Sitting in the seat, the Holy Spirit called to mind a deal I made with Him. The first time I went to the dump, the idea came to me to give away my shoes, so I said “hey if you remind me, I’ll gladly give them away.” Well He kept His end of the deal, so here I was faced the decision to keep mine. I was actually really excited and immediately begin to pray for Him to send the right person along.
So we finally arrived at the dump and broke into small groups to hand out fruit. My group quickly found a woman working alone. My co-intern, Natalie, begin to help this young lady search through the trash, holding up different items in order to figure out what she was looking for. After several minutes, the woman began to laugh because Natalie was picking up things that were of no use to her. While we helped her we learned that she was 16 years old and was there with her brothers. She also told us about her child and her aging mother who took care of the baby. I found myself praying “Lord, her?” No reply so I thought “well why not?” The next thing I knew my group was off to the next person and I was walking this beautiful young lady to the bus and taking off my old ratty boots.
I don’t remember her name but I do remember the lesson the Lord taught me that day. Humility. I was so humbled by that experience. Looking at her shoes worn ragged from use and covered in black tar from the dump; then thinking about how my own shoes would have eventually ended up in the trash.

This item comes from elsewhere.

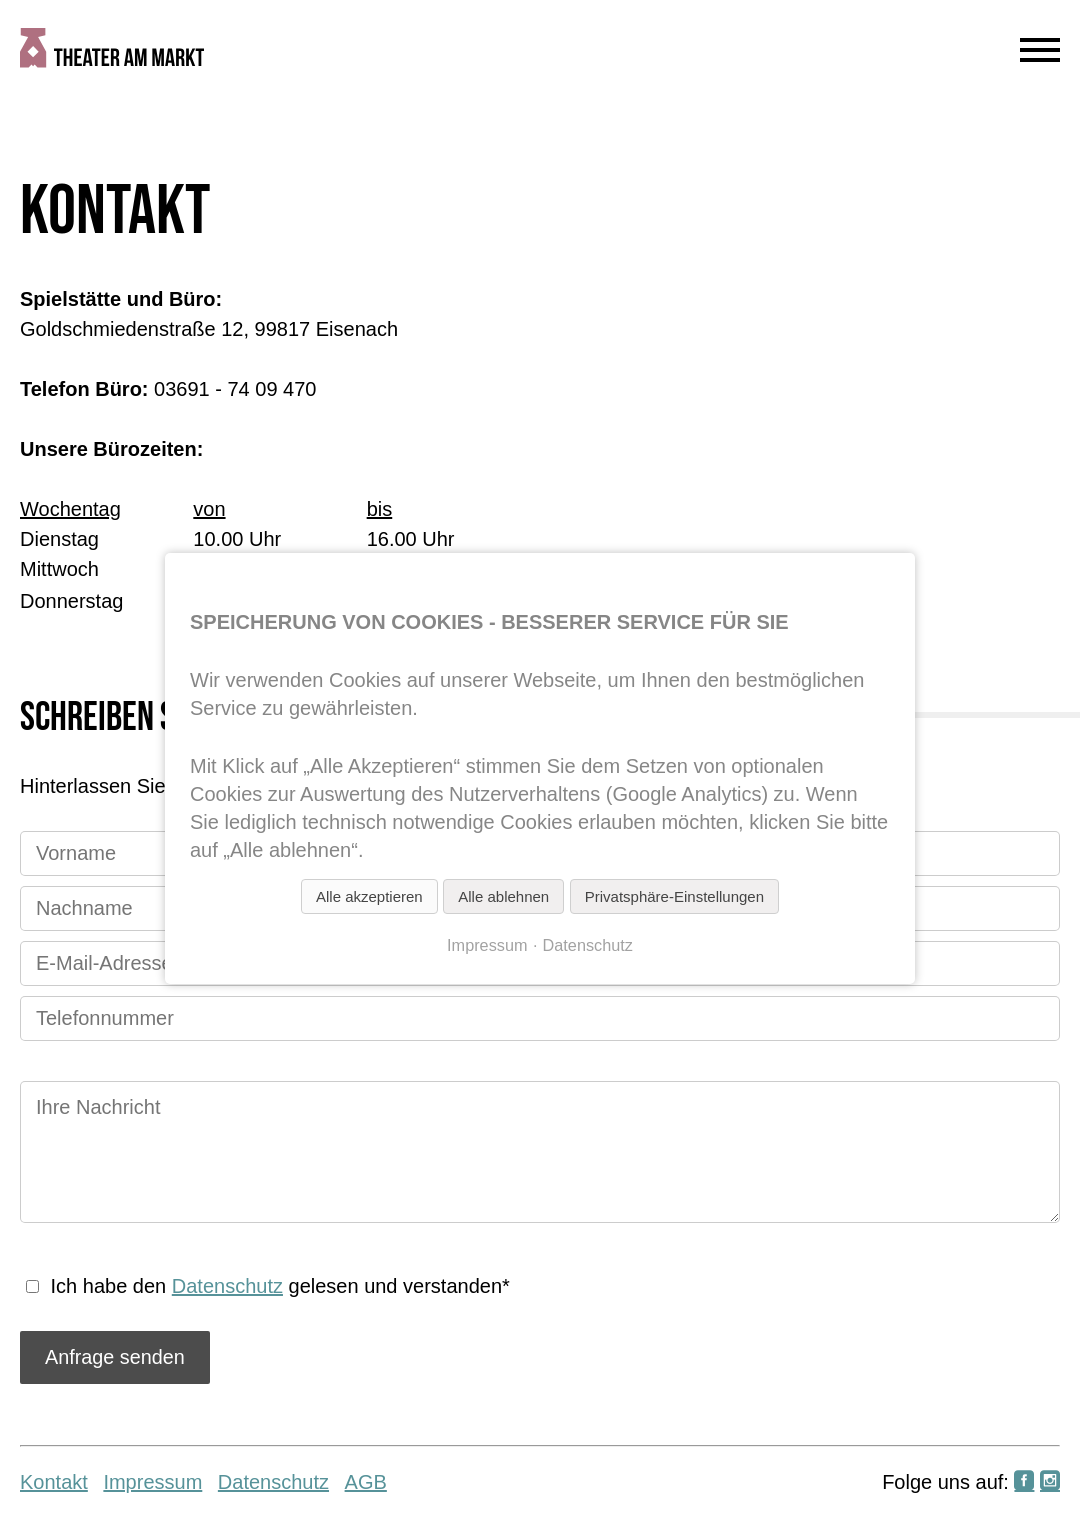  Describe the element at coordinates (227, 1286) in the screenshot. I see `Datenschutz` at that location.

These amazing people spend their days looking through what someone else considers trash to find a treasure. I suppose much like God, who looks at what the world throws away, gently picking it up, He takes us home to make us His treasure. Oh what value we have in Him!
P.S. Natalie did find stuff the young lady could use and eagerly gathered as much of it as she could.
Me and a little girl from the children's ministry there
P.S.S. I'm back at CIU (Columbia International University) for one last time. That's right I'm a senior! and quite honestly so not ready for this whole being an adult thing. (haha) But here we go ready or not senior year here I come fully armed with the strength of my Savior.